As Maier is no longer with us, we can only guess, but here are a few thoughts. Perhaps she did try to share her photographs when she was younger and met with rejection. Perhaps she didn’t know where to start to get a foot in the door. Perhaps, considering her options, nannying seemed the best career choice: it gave her a place to live; it wasn’t too exhausting (she had previously worked in a sweatshop); it gave her access to worlds she might not otherwise be able to enter and lots of opportunities to take photographs. Which was what she really wanted to do—but she had to eat, too.
Perhaps, as the years went on, the product became less important, the process more.
Perhaps she had qualms about becoming famous, considered that the accoutrements of that fame might diminish her ability to take the kinds of photographs she liked to take. She was a street photographer, after all. And in that, her great advantage was that she was “just a nanny”—invisible to those around her.
Here’s where I think people go wrong when they try to understand Vivian Maier. Photographs may be for sharing, but photography is a way of seeing. For a photographer, it’s never just about the final print; it’s about composing the shot, framing the image, deciding what to include and what to exclude, thinking about the light, focusing, knowing exactly when to press the shutter button. And all of this is a way of thinking about and understanding the world.

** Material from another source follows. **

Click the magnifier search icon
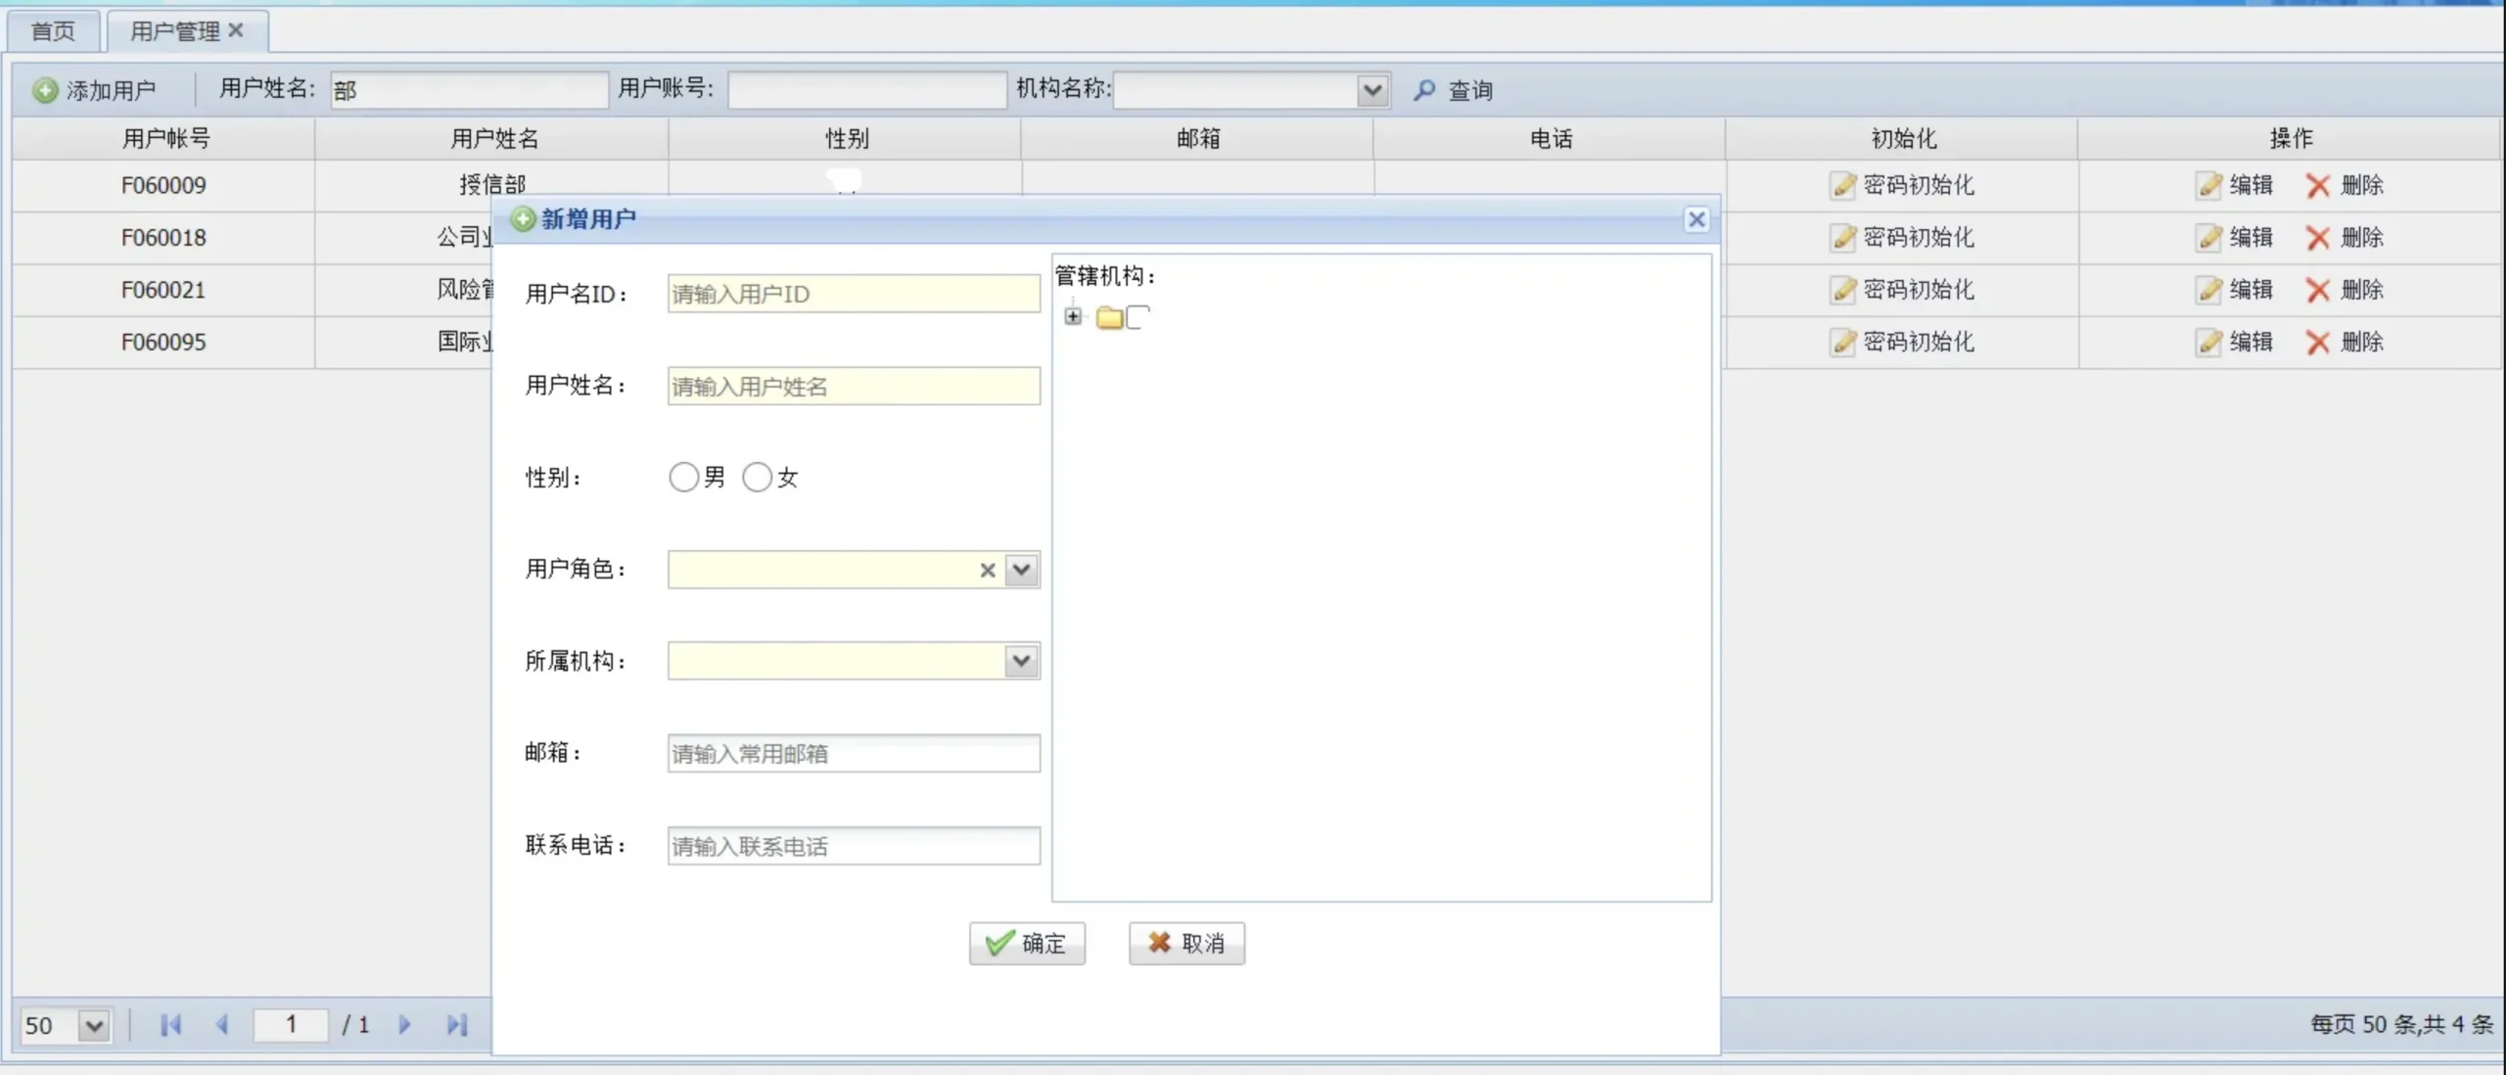coord(1424,90)
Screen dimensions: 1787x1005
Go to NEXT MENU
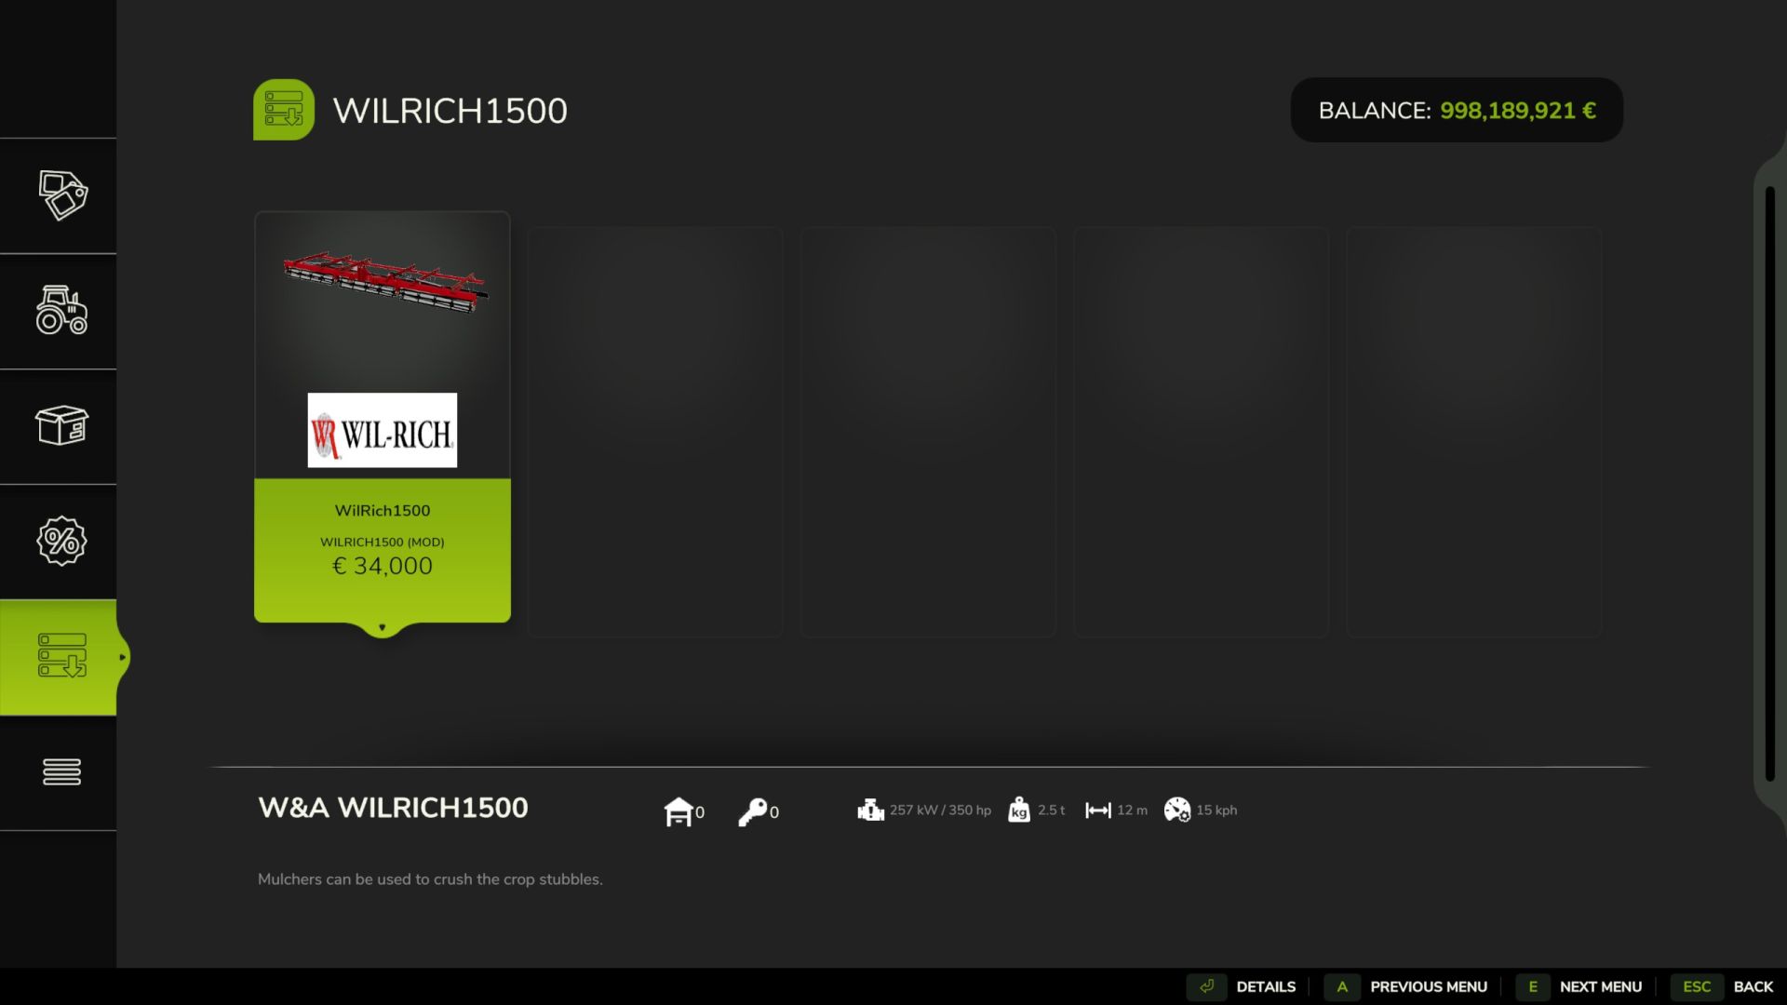coord(1598,986)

Vivian Maier didn’t spend all her life in the nanny room of a single house in Chicago. She worked for many different families, lived in different cities and on different continents, and traveled—including at least one around-the-world trip. And everywhere she went, she took photographs. Ultimately, she sounds like a private person who followed her own path and led an interesting life. That she chose to pursue her passion privately rather than chasing after fame and fortune (or giving it up to lead a more conventional life) does not make her crazy. It makes her brave.
At the end of the film, I was left thinking not just about Maier, but about all the writers who fill notebooks and journals with words that are rarely (if ever) re-read, who have stories they haven’t shared tucked in drawers and hidden on hard drives. Is not-sharing really so odd when you think about it? We all do it. Maybe not with everything, like Maier, but with some things.
In writing this, I remember a quote saved last year in my commonplace book:
You see, at my age, after the youth burns out, and the long sweet middle years lie ahead, what happens after the writing is done simply does not matter. The point is the chemical burn itself, the molecular exchange, not what is produced or left behind. The point is being, not having done. —Brian Vandyke
Writers are fond of saying “I write because I must (write)” but this is a tautology. We write because it’s how we see the world, how we attempt to understand it. It enriches our lives, even if we don’t share our work. Because writing—creating—is first, foremost, and always, about the process.